Gotthard-Autobahn wegen randalierender Fussballfans gesperrt

Am Samstagabend musste die Urner Kantonspolizei die Gotthard-Autobahn bei Schattdorf in Fahrtrichtung Luzern für 20 Minuten sperren. Aarau-Fans warfen über die Autobahn Richtung Tessiner Fans eine Leuchtpetarde.

Die Gotthardraststätte bei Schattdorf.

Bildlegende: Die Urner Kantonspolizei konnte ein eskalieren der Situationauf der Autobahnraststätte verhindern. Keystone

Zuvor waren die zwei Fangruppen des FC Aarau und des AC Bellinzona in der Unterführung der Raststätte aneinandergeraten. Die Urner Kantonspolizei war mit zwei Beamten bereits vor Ort, da sie die Meldung erhalten hatte, dass Tessiner Fussballfans die Wände mit Farbe besprühten.

Zur selben Zeit trafen auf der Autobahnraststätte auf der gegenüberliegenden Seite Fussballfans aus Aarau ein. Sie entdeckten die Tessiner und versuchten durch die Unterführung auf die andere Seite zu gelangen.

«Glück im Unglück»

Die verstärkte Urner Polizei konnte unter Mithilfe von Polizeihunden ein Zusammentreffen der Fans verhindern. «15 bis 20 Aarauer Fans waren vermummt und nach der Niederlage im Tessin aggressiv», sagte Damian Meier, der Chef der Urner Verkehrspolizei gegenüber dem Regionaljournal Zentralschweiz. «Wir hatten Glück im Unglück.»

Danach warfen Aarauer Fans eine Leuchtpetarde über die Autobahn Richtung Tessiner Fans. Aus Sicherheitsgründen sperrte die Polizei danach die Autobahn Fahrtrichtung Luzern für 20 Minuten.

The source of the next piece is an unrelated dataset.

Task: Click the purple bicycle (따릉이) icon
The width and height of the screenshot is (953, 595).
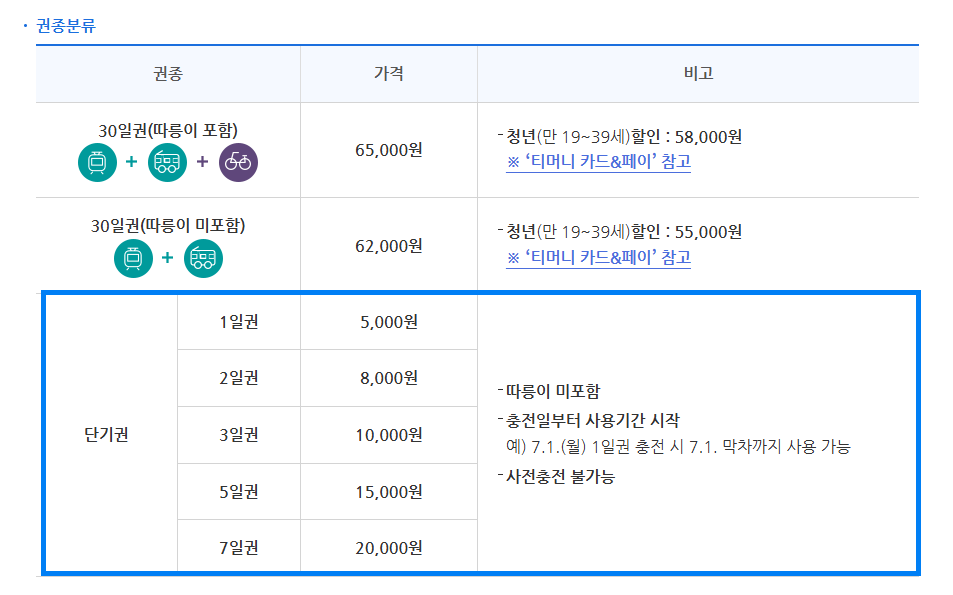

Die Urner Kantonspolizei hat die Personalien der Fanarbeiter beider Gruppierungen aufgenommen. Festnahmen erfolgten keine, da die «Situation hätte eskalieren können», führte Damian Meier weiter aus. Man sei aber mit dem Tessiner und dem Aargauer Polizeikorps in Kontakt.